In 2002, West Virginia reported a retailer violation rate of 10.1 percent -- below the national average of 14.1 percent and about half the targeted 20 percent, according to data released last month by the federal Substance Abuse and Mental Health Services Administration.
Colorado reported the lowest rate at 5.4 percent, while Alaska had the highest at 30.2 percent, the data showed. Numbers for 2003 were not yet available.
''Eight years ago, we could probably get eight out of 10 stores (to sell during a sting operation),'' Clarksburg Police Chief John Walker said. ''Today, we'd probably be hard pressed to find one or two. We've definitely seen a dramatic improvement in retailers being more cautious and not selling to underage people.''
Improved technology, such as hand-held scanners that read bar codes on West Virginia driver's licenses and identification cards, probably contributes to the drop in retailer violations, said Bridgeport Police Chief Jack Clayton. That system can help prevent teens from selling to friends, Clayton said.
The federal data is based on reports submitted by states in response to the 1992 Synar Amendment that restricts access to tobacco by those under the age of 18.

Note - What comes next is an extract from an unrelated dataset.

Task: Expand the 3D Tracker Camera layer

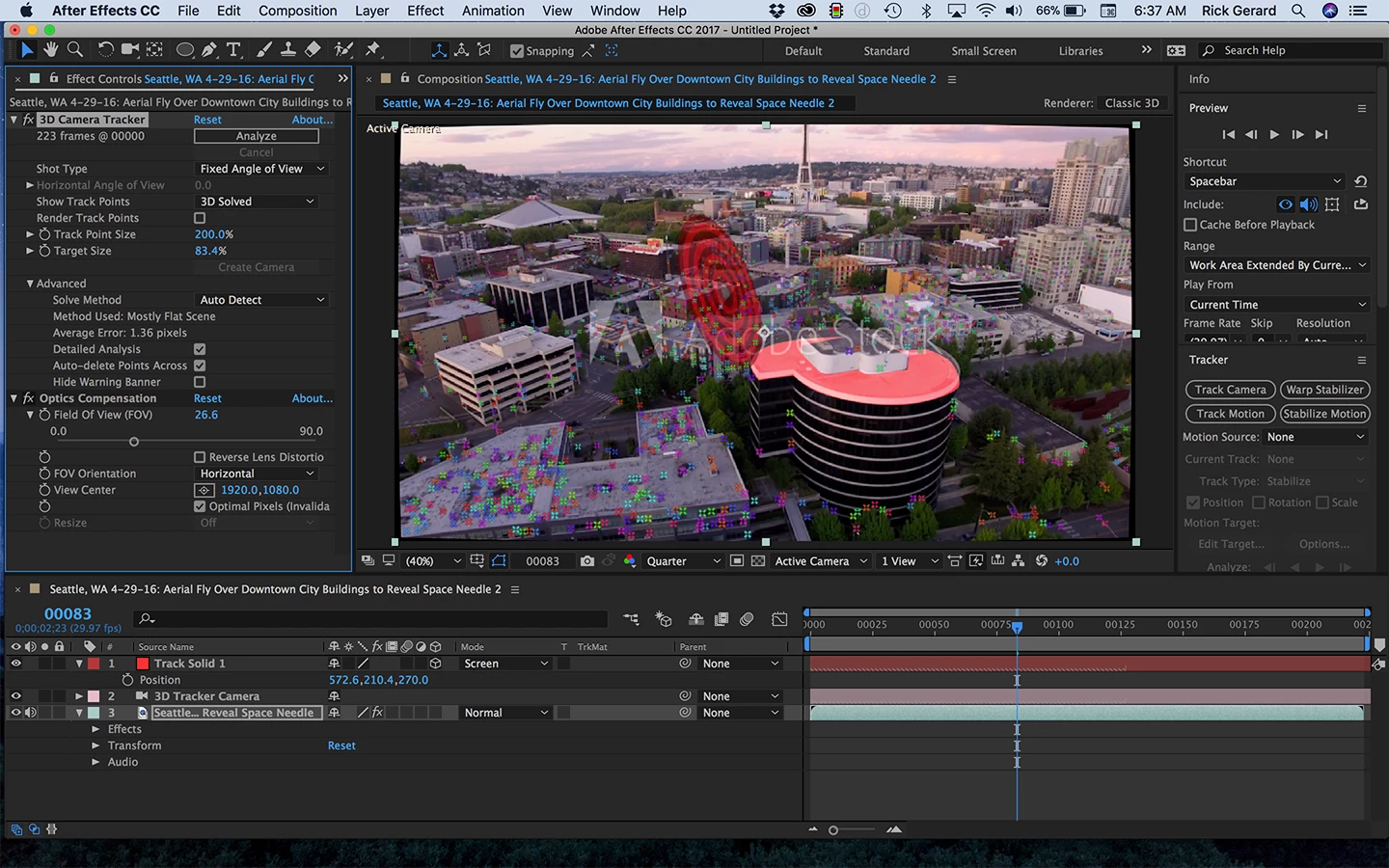Action: pos(79,696)
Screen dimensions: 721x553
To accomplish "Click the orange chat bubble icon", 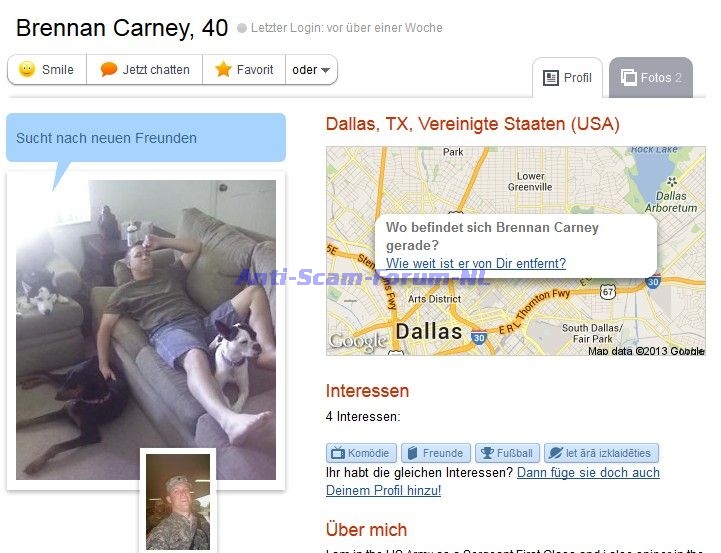I will (109, 69).
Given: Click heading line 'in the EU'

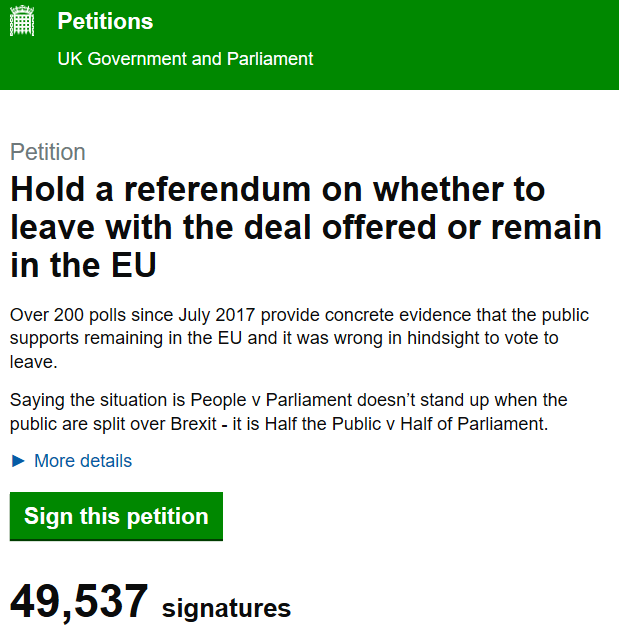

''It's one of the more encouraging factors we've seen that the laws are working,'' said Amy Shuler Goodwin, press secretary to Gov. Bob Wise. ''That's one of the reasons the governor is committed to putting even more money into programming and education.''
Wise won a tough legislative fight last year to increase taxes on a pack of cigarettes from 17 cents to 55 cents. Now he wants to raise the tax to 75 cents while almost tripling cigar and smokeless tobacco taxes to 20 percent of the wholesale price.
Such a tax increase could generate $36 million, of which Wise has committed about $6.5 million to anti-tobacco campaigns, Shuler Goodwin said.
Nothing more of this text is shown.